To acquire Japanese passport, the foreign national has to renounce his/her nationality. In such case, what will that person put in the nationality field as in many cases filling up the nationality field in mandatory. For instance, yesterday I was filling the online Transit visa application for Srilanka and there the nationality field is marked as a required field.

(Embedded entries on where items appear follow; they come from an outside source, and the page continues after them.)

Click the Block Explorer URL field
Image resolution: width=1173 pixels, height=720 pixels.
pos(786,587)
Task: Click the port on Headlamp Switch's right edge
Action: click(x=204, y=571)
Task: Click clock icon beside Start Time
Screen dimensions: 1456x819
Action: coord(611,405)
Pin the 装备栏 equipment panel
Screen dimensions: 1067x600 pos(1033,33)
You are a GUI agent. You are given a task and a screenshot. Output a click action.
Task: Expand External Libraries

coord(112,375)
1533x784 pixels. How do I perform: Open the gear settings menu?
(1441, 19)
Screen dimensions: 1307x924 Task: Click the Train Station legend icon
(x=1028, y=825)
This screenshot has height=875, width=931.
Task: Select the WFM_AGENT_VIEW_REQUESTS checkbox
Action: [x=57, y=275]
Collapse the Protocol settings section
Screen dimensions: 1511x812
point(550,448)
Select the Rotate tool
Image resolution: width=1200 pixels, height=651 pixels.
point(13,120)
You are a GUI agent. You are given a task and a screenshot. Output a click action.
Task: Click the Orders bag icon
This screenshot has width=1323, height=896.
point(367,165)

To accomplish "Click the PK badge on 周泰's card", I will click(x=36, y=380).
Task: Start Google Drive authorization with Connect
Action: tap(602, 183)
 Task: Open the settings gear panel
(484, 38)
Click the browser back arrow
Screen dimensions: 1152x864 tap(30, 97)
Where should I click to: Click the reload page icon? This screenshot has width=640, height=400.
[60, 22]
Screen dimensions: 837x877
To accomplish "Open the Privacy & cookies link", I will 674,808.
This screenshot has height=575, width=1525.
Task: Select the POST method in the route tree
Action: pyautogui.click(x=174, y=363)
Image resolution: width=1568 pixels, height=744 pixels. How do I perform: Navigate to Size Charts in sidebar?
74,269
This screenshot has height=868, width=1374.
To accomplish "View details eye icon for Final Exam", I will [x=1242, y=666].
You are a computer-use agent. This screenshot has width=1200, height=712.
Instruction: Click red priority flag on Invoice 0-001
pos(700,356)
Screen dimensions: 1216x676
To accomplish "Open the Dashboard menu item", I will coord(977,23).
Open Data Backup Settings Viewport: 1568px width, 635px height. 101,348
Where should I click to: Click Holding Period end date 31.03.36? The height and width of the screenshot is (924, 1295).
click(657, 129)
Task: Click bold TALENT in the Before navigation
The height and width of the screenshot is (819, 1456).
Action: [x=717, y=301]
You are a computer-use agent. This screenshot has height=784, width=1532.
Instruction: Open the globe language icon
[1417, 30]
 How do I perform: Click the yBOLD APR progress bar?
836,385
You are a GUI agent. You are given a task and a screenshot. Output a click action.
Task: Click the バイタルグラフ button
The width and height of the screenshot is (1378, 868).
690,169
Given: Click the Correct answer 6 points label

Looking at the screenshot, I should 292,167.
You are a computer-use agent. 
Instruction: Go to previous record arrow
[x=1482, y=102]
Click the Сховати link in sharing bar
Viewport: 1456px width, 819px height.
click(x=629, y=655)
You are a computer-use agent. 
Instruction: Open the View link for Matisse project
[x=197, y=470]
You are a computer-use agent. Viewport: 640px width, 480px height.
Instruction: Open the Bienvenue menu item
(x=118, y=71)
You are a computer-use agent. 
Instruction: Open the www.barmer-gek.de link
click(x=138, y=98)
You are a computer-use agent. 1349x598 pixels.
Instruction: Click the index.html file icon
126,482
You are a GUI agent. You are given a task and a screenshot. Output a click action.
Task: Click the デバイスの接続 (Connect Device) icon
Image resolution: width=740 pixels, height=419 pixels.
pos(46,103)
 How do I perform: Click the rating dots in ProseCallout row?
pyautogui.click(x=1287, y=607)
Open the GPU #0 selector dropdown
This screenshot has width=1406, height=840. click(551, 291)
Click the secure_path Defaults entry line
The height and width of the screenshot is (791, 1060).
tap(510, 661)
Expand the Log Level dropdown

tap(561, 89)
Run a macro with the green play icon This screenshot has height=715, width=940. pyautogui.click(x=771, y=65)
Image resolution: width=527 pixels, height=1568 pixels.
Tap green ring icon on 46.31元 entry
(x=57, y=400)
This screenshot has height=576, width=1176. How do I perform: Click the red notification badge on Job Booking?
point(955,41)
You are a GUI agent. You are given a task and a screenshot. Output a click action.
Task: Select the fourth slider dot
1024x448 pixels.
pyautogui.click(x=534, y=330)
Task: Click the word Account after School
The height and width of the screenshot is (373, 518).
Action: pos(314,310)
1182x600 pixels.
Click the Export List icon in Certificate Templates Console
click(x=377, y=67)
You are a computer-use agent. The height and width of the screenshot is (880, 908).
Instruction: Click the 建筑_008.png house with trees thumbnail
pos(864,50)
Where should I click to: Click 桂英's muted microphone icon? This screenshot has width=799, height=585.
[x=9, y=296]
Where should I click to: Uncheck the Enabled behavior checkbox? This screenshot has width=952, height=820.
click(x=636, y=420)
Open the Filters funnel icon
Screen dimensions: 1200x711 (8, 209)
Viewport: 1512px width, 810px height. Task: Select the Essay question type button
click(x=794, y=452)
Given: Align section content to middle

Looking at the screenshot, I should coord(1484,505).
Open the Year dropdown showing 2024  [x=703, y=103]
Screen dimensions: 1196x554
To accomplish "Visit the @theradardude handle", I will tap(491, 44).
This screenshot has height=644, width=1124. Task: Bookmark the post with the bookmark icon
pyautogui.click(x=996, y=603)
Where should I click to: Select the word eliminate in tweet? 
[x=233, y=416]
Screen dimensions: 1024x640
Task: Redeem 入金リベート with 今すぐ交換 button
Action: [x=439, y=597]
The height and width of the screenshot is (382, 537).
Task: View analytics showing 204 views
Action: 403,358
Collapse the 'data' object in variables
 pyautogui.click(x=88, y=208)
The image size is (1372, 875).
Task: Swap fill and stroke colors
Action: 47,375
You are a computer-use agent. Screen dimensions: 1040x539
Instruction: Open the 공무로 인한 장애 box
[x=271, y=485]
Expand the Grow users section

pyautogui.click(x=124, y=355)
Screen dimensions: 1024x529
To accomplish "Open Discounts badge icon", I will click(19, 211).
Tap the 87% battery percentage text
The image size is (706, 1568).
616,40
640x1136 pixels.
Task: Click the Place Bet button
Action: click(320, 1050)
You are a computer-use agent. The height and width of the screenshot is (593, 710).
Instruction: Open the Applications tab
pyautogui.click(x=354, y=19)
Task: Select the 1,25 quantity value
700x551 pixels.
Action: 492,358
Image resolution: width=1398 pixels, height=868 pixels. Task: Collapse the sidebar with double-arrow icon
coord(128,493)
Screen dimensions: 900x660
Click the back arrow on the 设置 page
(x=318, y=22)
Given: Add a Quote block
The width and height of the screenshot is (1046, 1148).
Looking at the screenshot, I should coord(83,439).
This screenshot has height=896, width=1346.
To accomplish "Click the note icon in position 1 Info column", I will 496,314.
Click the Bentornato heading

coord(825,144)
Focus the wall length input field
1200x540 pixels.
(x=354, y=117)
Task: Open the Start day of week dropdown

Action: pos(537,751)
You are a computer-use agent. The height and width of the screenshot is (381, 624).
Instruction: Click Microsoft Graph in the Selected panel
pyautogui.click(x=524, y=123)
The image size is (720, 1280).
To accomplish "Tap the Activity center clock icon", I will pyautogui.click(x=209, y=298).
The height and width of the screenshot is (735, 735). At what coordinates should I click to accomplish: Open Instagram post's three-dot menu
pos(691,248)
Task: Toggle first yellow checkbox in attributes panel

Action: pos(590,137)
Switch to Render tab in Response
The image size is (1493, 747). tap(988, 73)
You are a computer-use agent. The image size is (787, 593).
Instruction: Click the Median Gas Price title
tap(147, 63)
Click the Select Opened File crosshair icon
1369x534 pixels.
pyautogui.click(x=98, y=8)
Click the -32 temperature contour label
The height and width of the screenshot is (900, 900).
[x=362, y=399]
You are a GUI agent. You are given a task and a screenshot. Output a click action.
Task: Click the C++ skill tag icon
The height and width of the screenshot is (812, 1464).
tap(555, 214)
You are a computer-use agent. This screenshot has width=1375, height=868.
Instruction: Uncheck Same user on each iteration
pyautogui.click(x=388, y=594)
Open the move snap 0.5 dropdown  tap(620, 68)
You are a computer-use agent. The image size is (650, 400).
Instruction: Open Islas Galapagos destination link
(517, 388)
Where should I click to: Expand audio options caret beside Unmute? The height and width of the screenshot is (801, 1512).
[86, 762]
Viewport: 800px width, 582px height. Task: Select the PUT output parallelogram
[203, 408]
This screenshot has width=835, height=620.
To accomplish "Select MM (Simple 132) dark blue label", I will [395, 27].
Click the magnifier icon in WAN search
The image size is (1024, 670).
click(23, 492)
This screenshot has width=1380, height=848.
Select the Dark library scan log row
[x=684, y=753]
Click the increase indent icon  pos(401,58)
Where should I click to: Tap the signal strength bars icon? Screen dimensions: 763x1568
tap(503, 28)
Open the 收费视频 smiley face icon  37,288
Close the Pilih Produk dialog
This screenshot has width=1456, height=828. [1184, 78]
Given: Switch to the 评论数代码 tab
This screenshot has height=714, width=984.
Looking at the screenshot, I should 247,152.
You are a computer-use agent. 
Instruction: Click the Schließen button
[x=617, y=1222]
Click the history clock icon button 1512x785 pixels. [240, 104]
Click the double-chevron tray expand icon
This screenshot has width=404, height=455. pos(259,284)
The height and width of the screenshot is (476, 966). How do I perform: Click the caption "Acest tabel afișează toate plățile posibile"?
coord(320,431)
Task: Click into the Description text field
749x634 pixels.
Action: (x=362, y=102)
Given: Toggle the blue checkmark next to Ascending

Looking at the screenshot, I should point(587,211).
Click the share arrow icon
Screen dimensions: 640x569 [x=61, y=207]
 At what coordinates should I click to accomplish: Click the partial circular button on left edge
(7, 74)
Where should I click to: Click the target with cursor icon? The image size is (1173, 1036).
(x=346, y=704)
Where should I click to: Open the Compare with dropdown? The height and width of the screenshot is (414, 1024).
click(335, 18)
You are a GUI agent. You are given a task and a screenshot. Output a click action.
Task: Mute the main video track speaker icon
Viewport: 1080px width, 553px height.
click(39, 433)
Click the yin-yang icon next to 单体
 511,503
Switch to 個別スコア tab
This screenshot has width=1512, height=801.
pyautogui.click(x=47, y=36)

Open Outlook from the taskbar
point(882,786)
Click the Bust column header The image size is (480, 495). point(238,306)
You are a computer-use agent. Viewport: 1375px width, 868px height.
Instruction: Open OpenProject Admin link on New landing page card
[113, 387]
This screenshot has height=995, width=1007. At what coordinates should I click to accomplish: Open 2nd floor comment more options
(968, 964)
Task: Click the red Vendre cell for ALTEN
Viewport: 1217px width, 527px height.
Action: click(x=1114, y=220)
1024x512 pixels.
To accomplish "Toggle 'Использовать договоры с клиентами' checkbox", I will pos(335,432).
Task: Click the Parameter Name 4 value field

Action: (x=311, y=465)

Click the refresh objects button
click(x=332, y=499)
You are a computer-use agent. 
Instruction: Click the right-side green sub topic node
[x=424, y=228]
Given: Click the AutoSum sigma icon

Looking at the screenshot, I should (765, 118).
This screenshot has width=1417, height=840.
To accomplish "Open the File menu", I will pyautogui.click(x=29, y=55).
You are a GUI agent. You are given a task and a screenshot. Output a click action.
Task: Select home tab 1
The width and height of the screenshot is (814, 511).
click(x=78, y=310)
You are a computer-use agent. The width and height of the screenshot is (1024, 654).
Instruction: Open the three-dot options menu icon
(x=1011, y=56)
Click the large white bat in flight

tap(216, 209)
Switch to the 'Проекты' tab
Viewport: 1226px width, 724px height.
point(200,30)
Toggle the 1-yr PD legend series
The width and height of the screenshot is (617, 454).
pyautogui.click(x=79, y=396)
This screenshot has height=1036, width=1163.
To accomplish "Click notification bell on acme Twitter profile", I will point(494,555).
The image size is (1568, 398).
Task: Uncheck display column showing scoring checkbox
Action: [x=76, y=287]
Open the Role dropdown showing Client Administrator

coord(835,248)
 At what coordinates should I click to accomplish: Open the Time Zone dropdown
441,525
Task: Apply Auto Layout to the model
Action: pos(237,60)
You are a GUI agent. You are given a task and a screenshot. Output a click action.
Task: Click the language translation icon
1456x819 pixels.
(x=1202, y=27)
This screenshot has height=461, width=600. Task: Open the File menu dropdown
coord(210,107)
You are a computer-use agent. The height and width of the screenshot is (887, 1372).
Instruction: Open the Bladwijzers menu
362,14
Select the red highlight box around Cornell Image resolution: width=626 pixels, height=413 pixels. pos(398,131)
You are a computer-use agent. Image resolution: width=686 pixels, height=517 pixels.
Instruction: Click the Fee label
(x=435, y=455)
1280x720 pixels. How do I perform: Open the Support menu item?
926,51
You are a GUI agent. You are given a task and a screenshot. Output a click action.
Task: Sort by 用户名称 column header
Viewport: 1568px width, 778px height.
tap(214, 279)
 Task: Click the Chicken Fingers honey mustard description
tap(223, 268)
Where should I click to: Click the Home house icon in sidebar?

If I renounce my nationality and Japan doesn't give me nationality, will I be considered stateless?

  • 4
    Can you explain a bit more? Do you mean that you have to renounce your non-Japanese nationality before you know for sure that you'll get Japanese nationality (such as before applying)?
    – TooTea
    Commented Jul 11, 2019 at 13:30
  • 4
    Generally something like renouncing existing citizenships is among the last steps you would take. States don't like making people stateless. That you would have to do so, without knowing if you will be granted citizenship of Japan seems very very unlikely. Furthermore, your existing country of citizenship may not even recognise the renunciation, so check there.
    – Richard
    Commented Jul 11, 2019 at 13:45
  • 2
    I'm not an expert on Japanese nationality law, but I expect that at the point of application you would be asked to confirm your willingness to do so, rather than actually renounce the citizenship (which would happen at a later date).
    – Richard
    Commented Jul 11, 2019 at 13:49
  • 7
    You seem to be conflating "getting a passport" and "getting citizenship". Are you already a Japanese citizen (in this case, a dual citizen of both Japan and another country) and just want to get a passport, or are you a citizen of another country, and want to become a citizen of Japan? If the latter, under what rules? Marriage, naturalisation...?
    – jcaron
    Commented Jul 11, 2019 at 14:04
  • 3
    Also, many countries just won't allow you to renounce your nationality if you don't already have another or are quite advanced in the process to get another, precisely to avoid creating stateless persons. And some countries just won't let you.
    – jcaron
    Commented Jul 11, 2019 at 14:07

1 Answer 1


I'm a notary in the US and once did a notarization for a woman who had a Japanese passport and a US passport; both were in force at the time I met her (around 5 years ago). Perhaps the rules have changed, or perhaps it depends on the circumstances of the person applying for the passport. You should probably consult an immigration lawyer.

  • 2
    The rules may be different for people who are dual nationals by right (through their parents, through their place of birth, through marriage in some countries...) and those who want to acquire the citizenship (naturalisation after having spent a number of years in the country, for instance).